Now, let’s take a look at the current construct of NHL contacted players on Coal Street and examine what the likelihood of a trade could be. All mentions of player contact statuses is from Puckpedia.com
No Chance in Hell
G Sergei Murashov – He’s their future in goal and something special. He’s not going anywhere.
D Harrison Brunicke – Looked rough in the AHL as they were trying to decide to keep him in the NHL or not, but they rightly sent him back to juniors. He’s not going anywhere either.
F Rutger McGroarty – I want to add a forward in this group and so McGroarty gets the “safe” tag. They seem to like him, he fits in well but makes too many dumb mistakes in the NHL from time to time so since he is waiver exempt, he is in Wilkes-Barre. He’s also getting $950K a year at the NHL level.
Blockbusters Brewing
F Tristan Broz – I can see it, in a package with a lot of other players in exchange for a lot of other players. I picked Broz over McGroarty here based off of the NHL work they both have this season. Broz debuted this season but it was one game and right back to the minors. He’s vulnerable, but it would need to be a blockbuster deal. He’s also 23 and McGroarty is 21.

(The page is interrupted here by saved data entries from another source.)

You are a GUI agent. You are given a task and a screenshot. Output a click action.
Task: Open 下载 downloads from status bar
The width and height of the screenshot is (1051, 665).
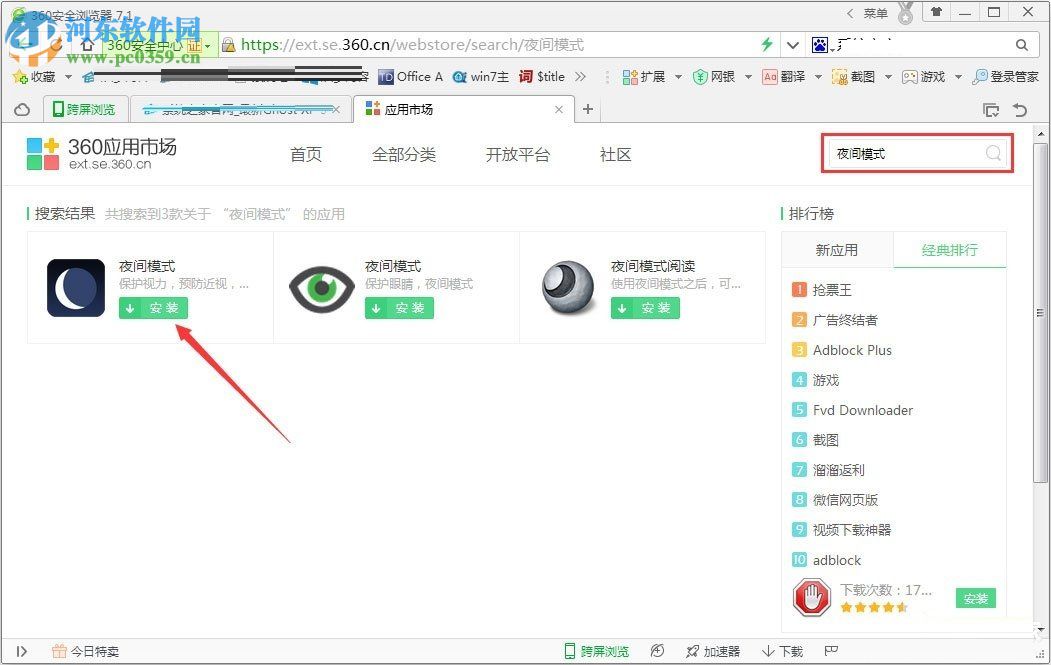pyautogui.click(x=782, y=650)
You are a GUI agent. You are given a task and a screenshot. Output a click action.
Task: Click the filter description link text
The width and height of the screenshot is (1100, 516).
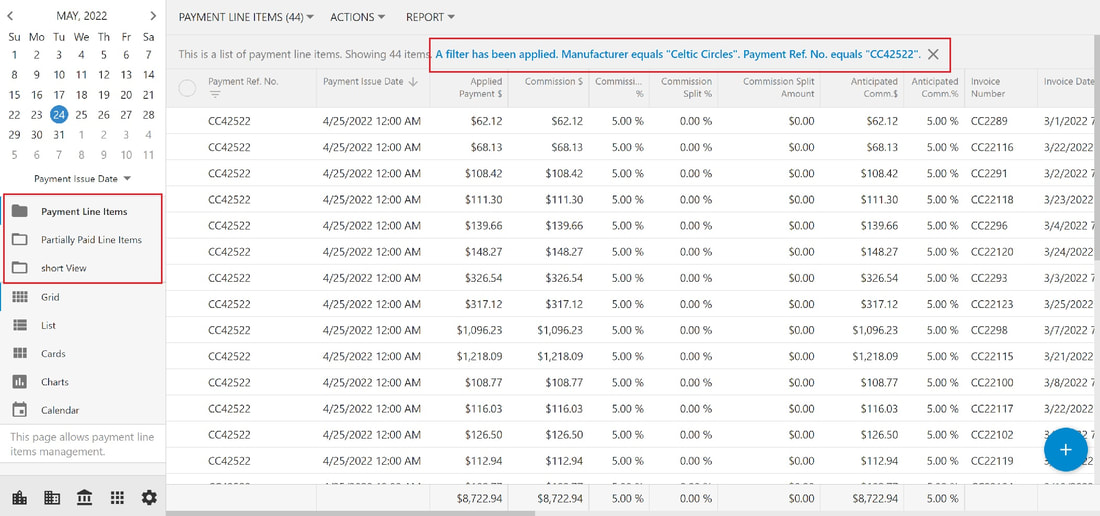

D Owen Pickering – I don’t think he is developing the way they want him to. He’s been passed over for defensive recalls and when he’s been up hasn’t lit the world on fire. He’s going to be the next Derrick Pouliot if he isn’t careful. Again, he could be that “prospect in the wrong system” that gets thrown in with a bunch of other players.
G Joel Blomqvist – I think he’s an NHL goaltender, but clearly he’s been passed by Sergei Murashov. Still though, I don’t think he’s given away for nothing. It would take a block buster.
For the Right Price
F Avery Hayes – Hasn’t played in the NHL yet but that won’t stop a scout with clout to convince an NHL GM somewhere to make a sweet deal to GM Kyle Dubas and take Hayes off their hands for the right price.
Throw Ins
F’s Ville Koivunen, Boko Imama, Joona Koppanen, Rafaël Harvey-Pinard; D Alex Alexyev – These guys are all on expiring contracts, Koivunen and Alexyev are restricted free agents. Not that Kyle Dubas would, but he could.
Sorry, Not Interested!
F Tanner Howe – he’s been practicing with Wilkes-Barre and should begin his pro career very soon. Unless they have scouts at practice, there’s no interest in him.
D’s Daniel Laatsch, Chase Pietila, Finn Harding, Emil Pieniniemi, Phil Kemp – Laatch (23) is currently hurt, Pietila is 21, Harding and Pieniniemi are 20. Kemp is 26 and the captain of the AHL team. They are still “prospects” but for Kemp. I like Harding’s trajectory the most and haven’t seen any of Pieniniemi’s work yet because he’s been in Wheeling. I don’t think any of these guys are commanding any interest at all from other NHL teams, but you could easily “throw in” a few of them if you were looking to move on, I just don’t see it.
Paying Out the String
G Filip Larsson – he’s 27 and can’t crack the AHL lineup and in purgatory because he hasn’t been assigned to Wheeling. No one is taking on $775,000 for a guy like this. He’s UFA at the end of the season.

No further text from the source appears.